God and God

Initially, I was confused at Lauren’s Earthseed God; I just couldn’t understand what made her God a god. It seems as though Earthseed religion is a proactive, existential philosophy and/or way of life and the God part is there only to contrast her upbringing with a Baptist father. Granted, creating Earthseed helps/helped her cope with the current world’s state and hyperempathy and so I’m not trying to say anything negative about Earthseed. Earthseed doesn’t need a God, yet it God appears many times throughout the Books of the Living. More or less, in Earthseed humans can change God so that they can change themselves. If we consider Earthseed to have existential colors because of the ‘take hold of your future’ sort-of theme, then you can, hopefully, see why I was confused with including God in Earthseed text. Why have a medium of God in order to change ourselves, why not just change ourselves without that medium? With God traditionally known as an unchanging force who changes us, why does Lauren go the lengths of transforming this thought and not merely abandoning it?

I feel it would be contrived to suggest that this book is a critique of God of the Judeo-Christian faith(s), but we can look at something concrete from the book and hopefully give some defintion through contrast of God being in Earthseed. On pages 14-16, Lauren reels into a train of thought about how she feels and what questions she has about God (the Judeo-Christian God) and can be summed up in this thought: for all we know we could just be playthings for God, who might just end up being a illusion of security and control. The biggest lash against ‘her father’s God’ would probably the question, “Is it a sin against God to be poor?” concerning the natural disasters (objectively neutral turned instrument of God) destroying the misfortunate when the Bible usually illustrates that the poor are reward/favored. Before potentially breaking out into a discourse of God and why suffering exists, I will just provide what Lauren thinks of this – by using the book of Job she construes humans are disposable like toys.

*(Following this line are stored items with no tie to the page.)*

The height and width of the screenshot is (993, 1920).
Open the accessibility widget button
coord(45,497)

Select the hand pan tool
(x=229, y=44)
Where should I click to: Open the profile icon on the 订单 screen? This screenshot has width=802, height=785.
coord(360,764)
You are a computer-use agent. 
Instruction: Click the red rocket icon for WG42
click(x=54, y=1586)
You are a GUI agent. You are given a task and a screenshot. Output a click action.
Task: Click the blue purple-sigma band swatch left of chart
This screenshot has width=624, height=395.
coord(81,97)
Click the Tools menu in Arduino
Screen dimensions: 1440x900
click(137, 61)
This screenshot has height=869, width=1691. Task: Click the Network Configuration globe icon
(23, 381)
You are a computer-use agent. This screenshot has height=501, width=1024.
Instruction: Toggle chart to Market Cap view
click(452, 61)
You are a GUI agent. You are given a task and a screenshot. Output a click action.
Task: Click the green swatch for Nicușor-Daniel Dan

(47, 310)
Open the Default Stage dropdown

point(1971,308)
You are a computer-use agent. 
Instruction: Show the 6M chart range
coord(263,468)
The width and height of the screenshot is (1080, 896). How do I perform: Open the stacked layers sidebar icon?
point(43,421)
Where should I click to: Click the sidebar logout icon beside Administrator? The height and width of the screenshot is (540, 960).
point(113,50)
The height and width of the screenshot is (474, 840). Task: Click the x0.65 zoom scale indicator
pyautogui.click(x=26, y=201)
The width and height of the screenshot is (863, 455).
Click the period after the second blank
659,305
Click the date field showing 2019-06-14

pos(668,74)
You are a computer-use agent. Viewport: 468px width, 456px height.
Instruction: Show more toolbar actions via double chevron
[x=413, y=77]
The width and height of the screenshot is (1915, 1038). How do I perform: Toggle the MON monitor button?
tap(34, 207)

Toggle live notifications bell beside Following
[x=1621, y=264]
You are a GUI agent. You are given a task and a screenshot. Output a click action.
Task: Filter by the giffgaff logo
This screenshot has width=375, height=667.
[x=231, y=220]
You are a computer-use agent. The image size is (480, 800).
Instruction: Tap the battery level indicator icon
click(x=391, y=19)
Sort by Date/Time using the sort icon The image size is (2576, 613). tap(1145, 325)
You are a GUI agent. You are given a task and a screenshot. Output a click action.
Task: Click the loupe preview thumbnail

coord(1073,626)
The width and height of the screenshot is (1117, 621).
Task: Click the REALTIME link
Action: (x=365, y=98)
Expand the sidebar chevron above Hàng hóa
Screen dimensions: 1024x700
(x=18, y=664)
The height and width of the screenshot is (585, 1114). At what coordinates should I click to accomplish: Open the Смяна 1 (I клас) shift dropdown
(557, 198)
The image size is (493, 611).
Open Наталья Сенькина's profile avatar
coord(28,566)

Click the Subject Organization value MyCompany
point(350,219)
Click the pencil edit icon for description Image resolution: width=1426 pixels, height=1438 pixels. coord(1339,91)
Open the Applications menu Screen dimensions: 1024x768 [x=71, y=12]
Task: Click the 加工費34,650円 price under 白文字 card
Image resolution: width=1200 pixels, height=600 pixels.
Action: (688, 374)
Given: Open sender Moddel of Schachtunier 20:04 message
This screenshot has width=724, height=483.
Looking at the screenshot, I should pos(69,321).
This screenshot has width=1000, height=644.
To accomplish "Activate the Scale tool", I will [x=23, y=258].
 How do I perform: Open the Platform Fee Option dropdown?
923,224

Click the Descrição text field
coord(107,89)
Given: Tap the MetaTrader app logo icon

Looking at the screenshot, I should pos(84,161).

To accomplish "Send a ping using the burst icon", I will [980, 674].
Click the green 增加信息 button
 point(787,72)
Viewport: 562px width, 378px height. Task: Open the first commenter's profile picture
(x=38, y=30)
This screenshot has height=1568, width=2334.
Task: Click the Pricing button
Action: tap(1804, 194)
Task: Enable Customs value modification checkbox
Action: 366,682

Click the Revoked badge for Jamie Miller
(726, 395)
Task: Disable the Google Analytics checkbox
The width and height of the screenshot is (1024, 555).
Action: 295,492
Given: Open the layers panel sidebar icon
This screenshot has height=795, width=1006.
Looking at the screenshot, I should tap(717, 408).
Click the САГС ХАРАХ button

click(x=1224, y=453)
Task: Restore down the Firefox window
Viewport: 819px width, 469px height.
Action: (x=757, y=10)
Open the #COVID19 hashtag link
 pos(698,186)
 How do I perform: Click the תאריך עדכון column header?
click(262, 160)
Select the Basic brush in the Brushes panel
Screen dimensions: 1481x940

Let’s go back to even this idea of “shaping” or “changing” God in Earthseed. Obviously, she doesn’t literally mean reaching into the heavens and molding God like God is some cosmic play-doh (I mean, she could, but reading Earthseed texts, I think it more implies the following). It means that her understanding of ‘her father’s God’ is that God is irrelevant and also stagnant so instead of rejecting it – accept that one can change the idea of God that exists in our heads. That is a bigger reversal to the traditional God than just merely rejecting God; we transform God to a different version and essentially become our own gods. Rereading the Earthseed excerpts, the traditional God and the new God appear – which further makes me believe that Earthseed is an inner reaction against her dissatisfaction with ‘her father’s God’.